One of the first things we discussed at the AMWA patient education roundtable was the difficulty of keeping reading level appropriate to all patients. Elaine Crabtree, the discussion leader and a Senior Medical Writer at PAREXEL, told us how her team is tasked with keeping medication information at an eighth-grade reading level. The writers are not legally allowed to test out informational materials on actual readers before publication, so the team has to feed the text through a computer program that estimates difficulty. The program is riddled with glitches (mistaking periods in abbreviations for periods at the ends of sentences, for example), which frequently leads to a misappraisal of the reading level. The group’s best option, unfortunately, is to pass copy around the team and attempt to discern whether or not any words would be incomprehensible to an eighth-grader.

One member of the roundtable brought up her work calling cancer patients to routinely inform them of the details of their treatment. For the most part, the patients have been in treatment for a while and have heard the information a dozen times before. This anecdote points to the major difficulty of patient education: even if you perfect the text, people won’t necessarily pay attention. For one thing, patients receiving education are frequently afraid and confused. They may have just received a scary or unexpected diagnosis, and even the most educated and inquisitive patients can blank out while receiving an initial diagnosis or prescription. Another major problem for patient educators is that people simply don’t like to read large masses of text. So often, medical conditions and drug information are explained in long pamphlets with small text. Even the most literate patients drift off or quit reading during a long, boring pamphlet full of possible side effects. And that is if they look at the document at all.

How can patient educators address the problems of reading level, patient fear, and audience disengagement? There’s no easy answer because patient education is a field governed by an intricate network of legal requirements and medical necessities. Pharmaceutical documents, for example, will always be long and ungainly: there is simply no way to provide all the relevant side effects and considerations without spelling them out at length. The roundtable group did have some ideas for improving patient engagement, though. Several participants emphasized the importance of clear, concise writing. Good writing translates to readers of all levels, so patient educators have to strive for a high level of excellence. Writers at the roundtable also emphasized the importance of using graphics in communicating to patients with different learning styles. Patient educators should develop some graphic communication skills to help reach visual learners and others with principally nonverbal intelligences.

The later part of our roundtable discussion focused on new directions in patient education.

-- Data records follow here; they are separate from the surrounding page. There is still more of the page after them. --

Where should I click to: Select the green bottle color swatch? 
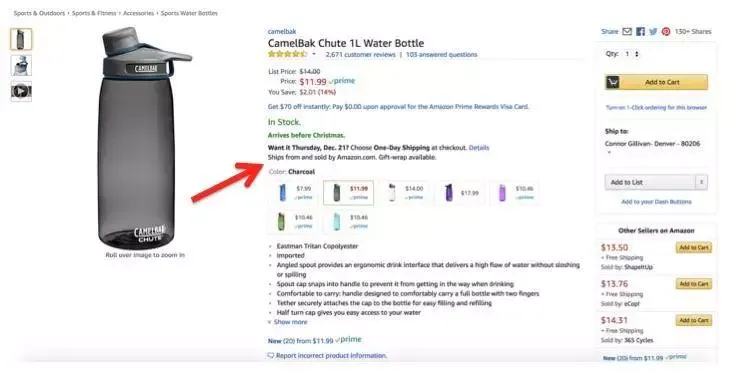click(295, 221)
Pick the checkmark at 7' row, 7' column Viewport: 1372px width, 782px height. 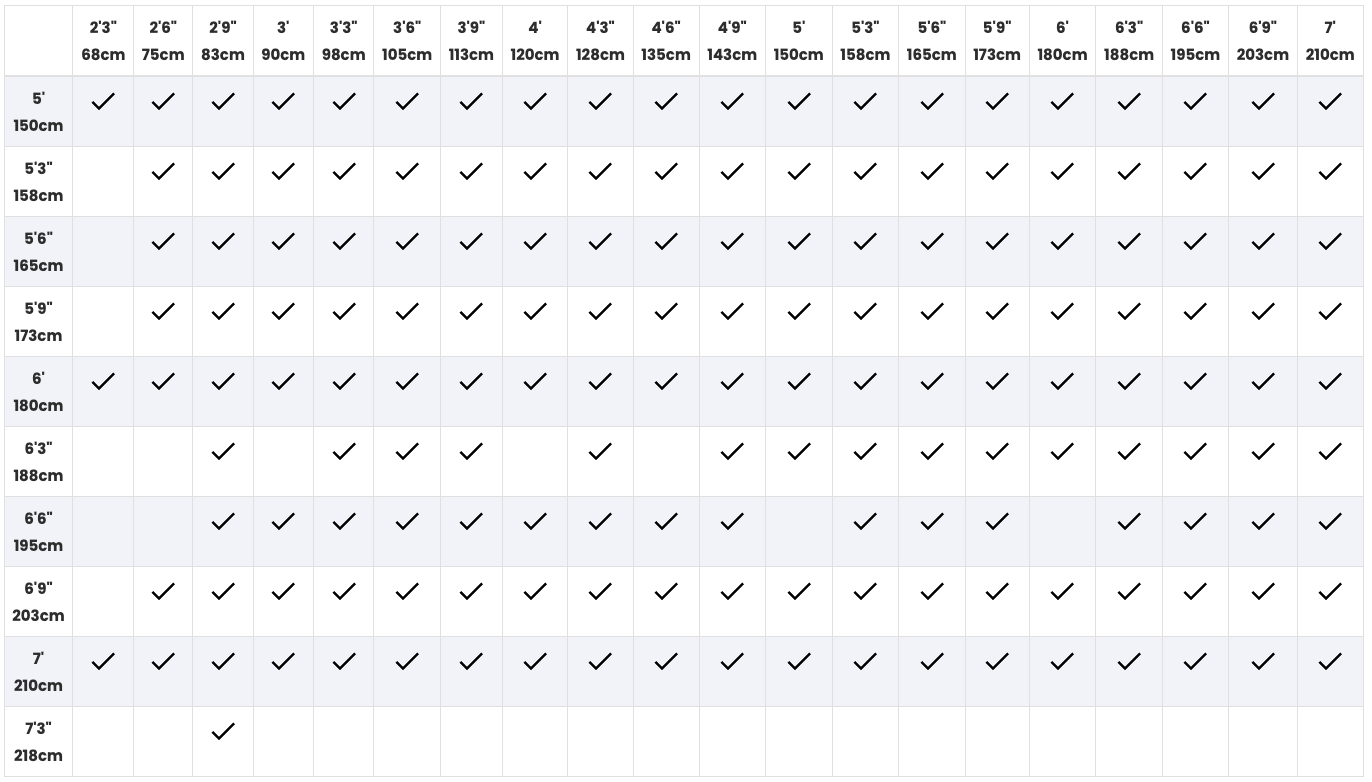(x=1330, y=661)
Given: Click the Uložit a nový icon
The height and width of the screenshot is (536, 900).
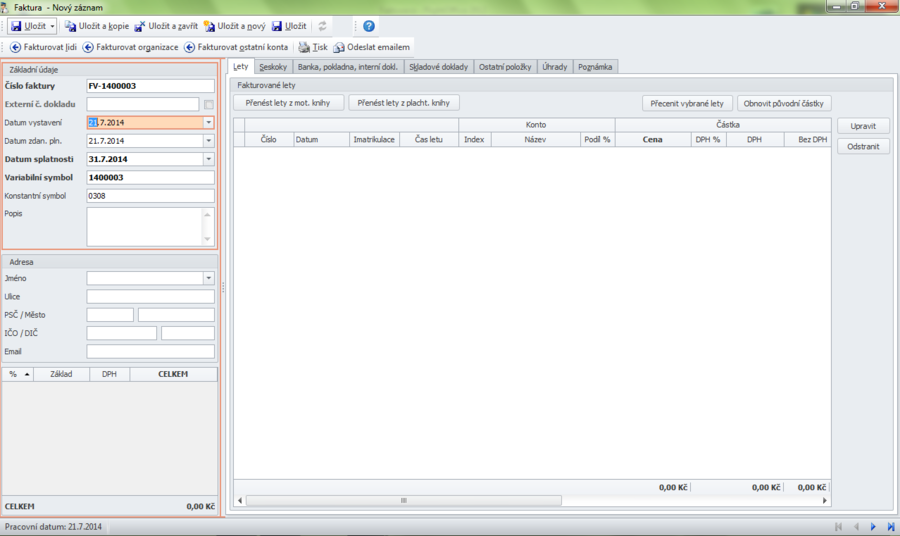Looking at the screenshot, I should (x=209, y=26).
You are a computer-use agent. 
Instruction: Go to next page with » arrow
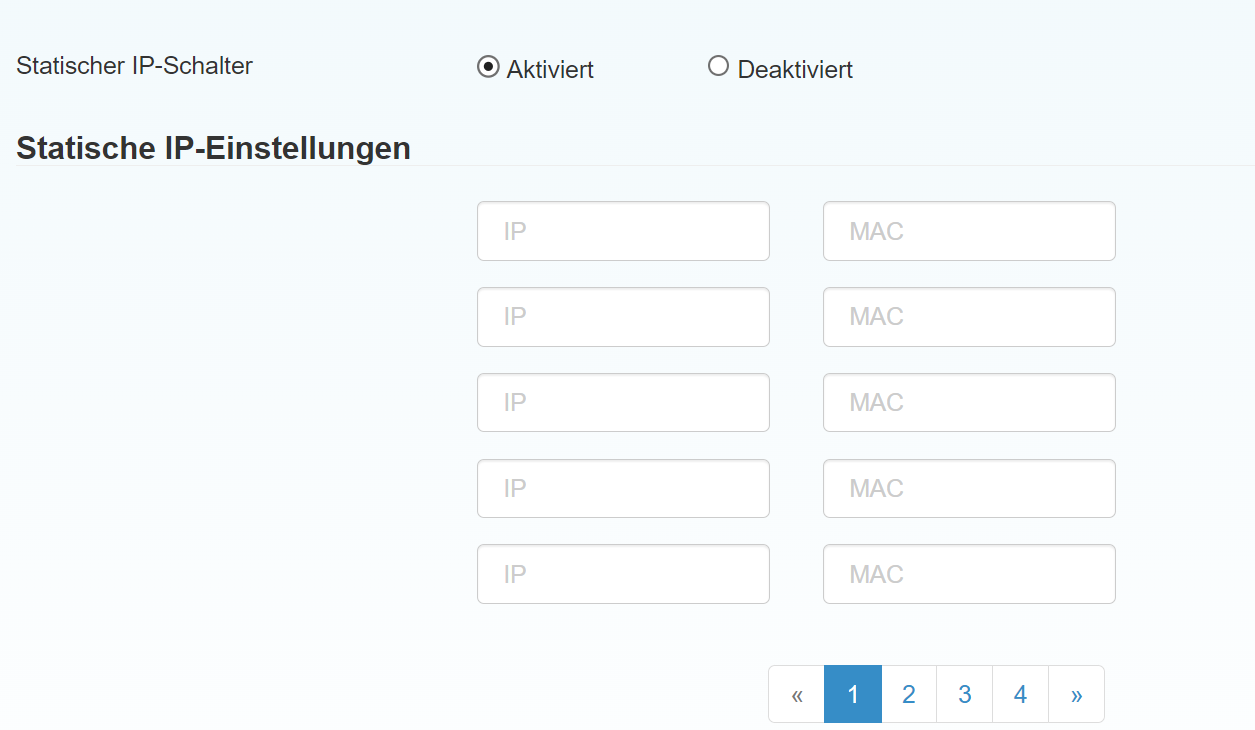pos(1077,694)
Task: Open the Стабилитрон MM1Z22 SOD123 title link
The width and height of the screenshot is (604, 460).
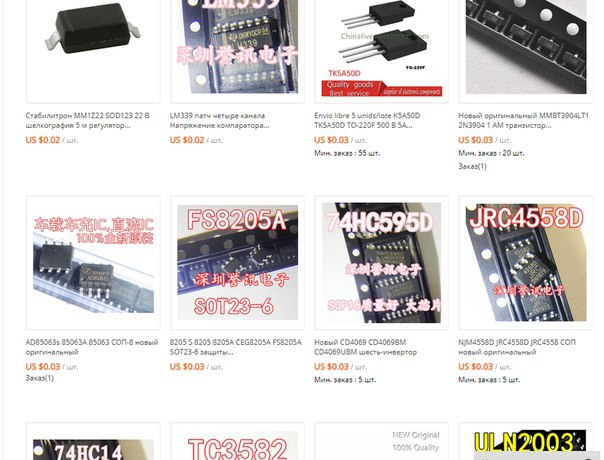Action: point(87,120)
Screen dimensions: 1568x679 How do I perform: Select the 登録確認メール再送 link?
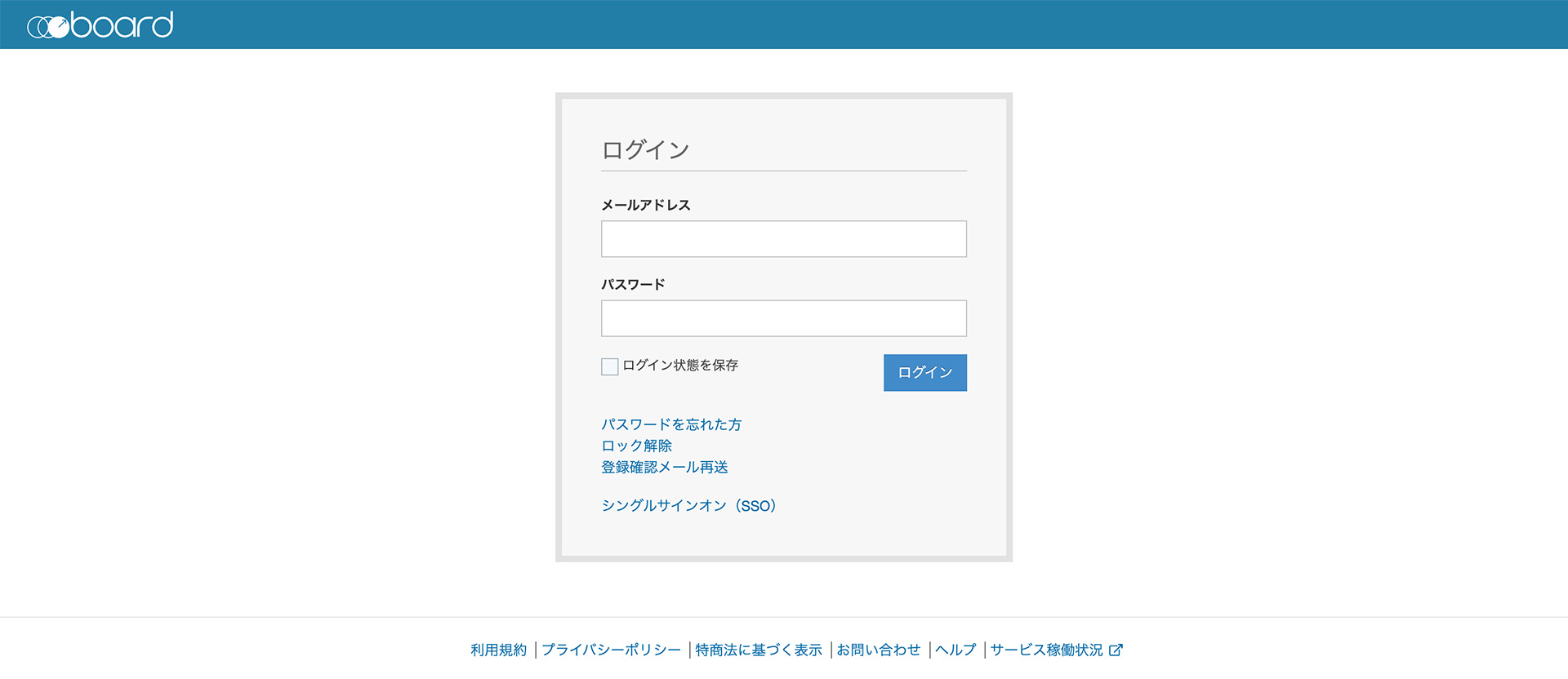point(664,467)
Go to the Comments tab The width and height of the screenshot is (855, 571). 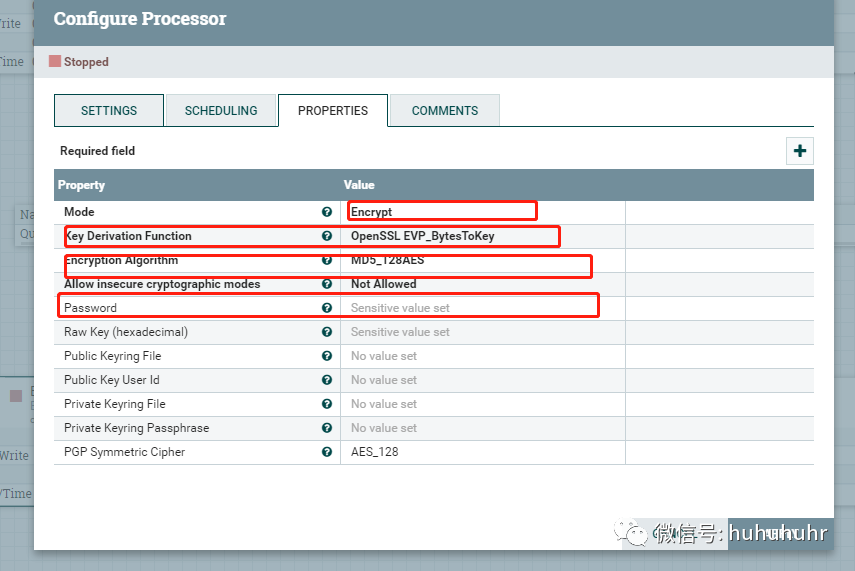coord(445,111)
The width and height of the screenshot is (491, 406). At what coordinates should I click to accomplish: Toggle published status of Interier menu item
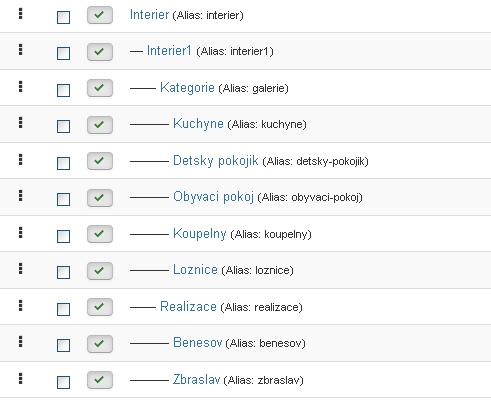pos(100,15)
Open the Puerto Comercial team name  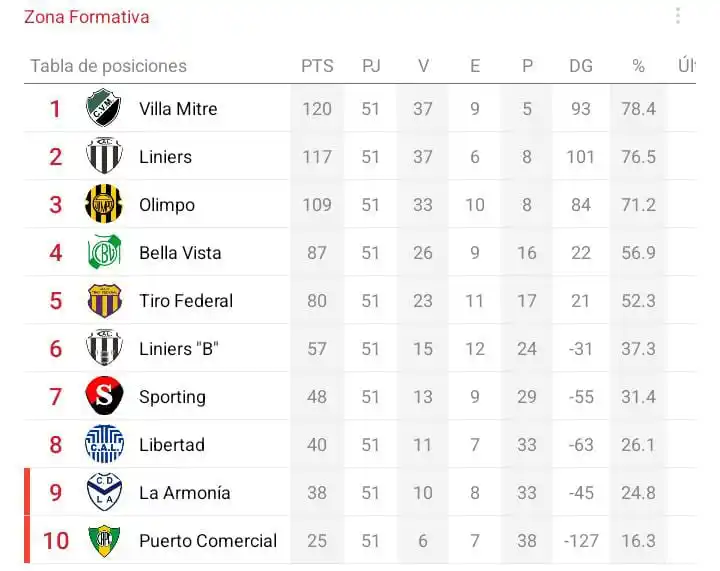pyautogui.click(x=208, y=541)
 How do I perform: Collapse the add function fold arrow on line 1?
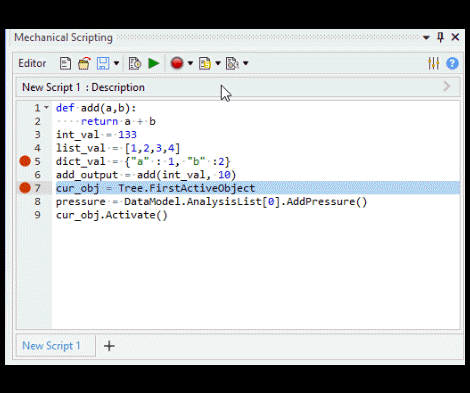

Members of the group raised the possibility of providing patients with short educational videos in addition to written information. Videos might help engage visual, kinesthetic, and aural learners, but it’s still hard to ensure that patients will take the time to watch. One member of the roundtable mentioned the possibility of providing video education to patients at physicians’ offices. A part of a patient’s doctor visit could involve a few minutes of video education about disease prevention and treatment.

No matter the new forms that patient education takes in the coming years, the essential job of patient education will remain the same: communicate effectively to a diverse, non-specialist audience. Medical writers are in the unique position of consuming as well as writing medical texts. We know firsthand the feelings of confusion that confront readers when they are forced to interpret jargon-laced medical documents. As medical writers, we can channel this empathic understanding of readers’ needs to produce clearer, more engaging patient education materials.